Ho trascorso il resto della notte sdraiata per terra, accanto al mio amico e al mio cane. A parte il cane, i pantaloni corti e la canottiera non avevo più niente. La terra continuava a tremare ed era terribile sentire quello scuotimento propagarsi dalle viscere della terra lungo il corpo. C’erano degli alberi accanto a noi e, nell’oscurità, si piegavano con gran rumore di fronde, come scossi da un forte vento. Se l’Europa non c’è più, pensavo, chi porterà i soccorsi, che ne sarà di noi? Poi, nel cuore di una notte completamente insonne, dal folto di un cespuglio sentii levarsi, sonoro e struggente, il canto dell’usignolo.
All’alba, nell’afa intossicata dalle polveri dei calcinacci, abbiamo visto arrivare i primi soccorsi. Nel frattempo erano arrivate le notizie. Non era ad Amburgo l’epicentro, ma a poche decine di chilometri da noi.

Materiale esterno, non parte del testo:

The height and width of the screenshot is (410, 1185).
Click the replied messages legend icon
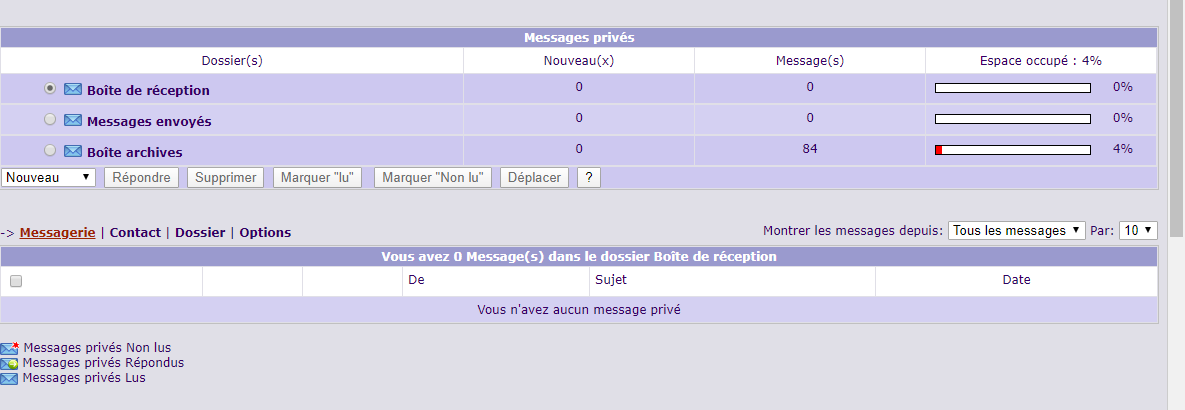9,363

In quella notte credo di aver perso l’innocenza, nel senso della serena e infantile convinzione che il destino sia unicamente nelle nostre mani. Basta che la terra si scuota un solo minuto per cancellare i nostri sogni, i nostri progetti, i nostri affetti, per ricordarci che viviamo perennemente sospesi sull’abisso. Da quel giorno so che ogni istante può essere l’ultimo, l’ultimo cielo azzurro, l’ultima viola spuntata, l’ultimo sguardo della persona amata. Da quel giorno, l’imminenza del congedo è forse rimasto il senso più profondo della mia vita, per questo vivo con estrema gratitudine, perché penso che ogni istante della nostra vita sia un dono prezioso che non ci verrà più incontro.